Marmara Üniversitesi’nden sonra bir dönem Kubbealtı Akademisi Kültür ve Sanat Vakfı’nın bünyesinde Türkçe Sözlükler Koordinatörü olarak çalıştı. Daha sonra Bartın Üniversitesi Fen-Edebiyat Fakültesi’nde Türk Dili ve Edebiyatı Bölümü’nün kurulmasında Dr. Öğr. Üyesi Fahrünnisa Bilecik ile beraber görev aldı. Hâlen İstanbul Arel Üniversitesi Fen-Edebiyat Fakültesi’nde çalışmaktadır. Kadem Dergisi’nin edebiyat bölümünün editörlüğünü de yapan Nevnihal Bayar, evli ve bir çocuk annesidir.

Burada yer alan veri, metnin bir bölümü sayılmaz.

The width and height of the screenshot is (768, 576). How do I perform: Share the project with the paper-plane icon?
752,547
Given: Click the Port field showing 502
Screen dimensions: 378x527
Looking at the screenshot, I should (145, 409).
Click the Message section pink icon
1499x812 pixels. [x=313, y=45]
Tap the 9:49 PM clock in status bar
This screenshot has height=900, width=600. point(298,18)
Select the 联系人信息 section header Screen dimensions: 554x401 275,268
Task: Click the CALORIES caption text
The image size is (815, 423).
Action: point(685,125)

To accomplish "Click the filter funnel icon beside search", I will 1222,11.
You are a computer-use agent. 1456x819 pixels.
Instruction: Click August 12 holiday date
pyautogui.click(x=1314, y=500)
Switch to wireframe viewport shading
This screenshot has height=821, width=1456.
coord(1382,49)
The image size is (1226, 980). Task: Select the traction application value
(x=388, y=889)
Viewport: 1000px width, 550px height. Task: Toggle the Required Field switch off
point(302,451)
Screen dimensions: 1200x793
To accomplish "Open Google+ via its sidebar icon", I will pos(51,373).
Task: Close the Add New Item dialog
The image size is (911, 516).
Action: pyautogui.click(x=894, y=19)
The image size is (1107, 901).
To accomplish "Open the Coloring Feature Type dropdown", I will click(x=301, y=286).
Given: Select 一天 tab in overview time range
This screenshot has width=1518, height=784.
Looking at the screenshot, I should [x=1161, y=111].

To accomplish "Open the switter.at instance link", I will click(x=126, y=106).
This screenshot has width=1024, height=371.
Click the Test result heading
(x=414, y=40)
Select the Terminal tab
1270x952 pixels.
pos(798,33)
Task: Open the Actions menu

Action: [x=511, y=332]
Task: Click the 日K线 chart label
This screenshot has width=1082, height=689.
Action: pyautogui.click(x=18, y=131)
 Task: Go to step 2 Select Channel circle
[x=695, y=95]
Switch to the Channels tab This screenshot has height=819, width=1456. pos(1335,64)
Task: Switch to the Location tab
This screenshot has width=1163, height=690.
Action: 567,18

Ömrünü Türkçe’ye adamış, bu konuyla ilgili çeşitli makaleler ve eserler neşretmiştir. İlhan Ayverdi’den sonra Fahrünnisa Bilecik ile beraber sözlük üzerine çalışan ve sözlük neşreden sayılı hanım sözlükçülerdendir.  

AÇIKLAMALAR

Kaynak: Haftalık Meydan Mecmuası, 14 Mart 1967 tarihli sayısında yer alan makale. Bu mecmua, Safa Kılıçlıoğlu’nun imtiyaz sâhipliğinde, Hakkı Devrim’in Yazı İşleri Müdürlüğü’nde, Ocak 1965’ten Ocak 1983’e kadar 613 sayı yayımlandı. Politika, Sanat, Edebiyat konularındaki yazılara yer veren mecmuanın yazarları arasında; Fâlih Rıfkı Atay, Nezihe Araz, Şevket Süreyya Aydemir, Samet Ağaoğlu, Şükrü Baban, Nihat Sâmi Banarlı, Vâlâ Nurettin, Sadun Aren, Zeyyat Hatipoğlu, Aydın Yalçın ve Nizamettin Nazif Tepedelenlioğlu gibi isimler vardı. 

Kâzım Özalp: (1880-1968)Harp Okulu mezunudur. Ordu komutanlığı, Belikesir milletvekilliği, Milli Savunma Bakanlığı yaptı. 1954’de siyâsetten çekildi.

AliMuzaffer Göker: (1890-1959) Mekteb-i Mülkiye Mezunu, Fransada yüksek lisans yaptı. İstanbul Üniversitesi’nde doçent ve profesör olarak siyâsî târih dersleri verdi. 1934’te milletvekili, daha sonra da Tokyo, Ottava ve Moskova’da büyükelçi olarak görev yaptı.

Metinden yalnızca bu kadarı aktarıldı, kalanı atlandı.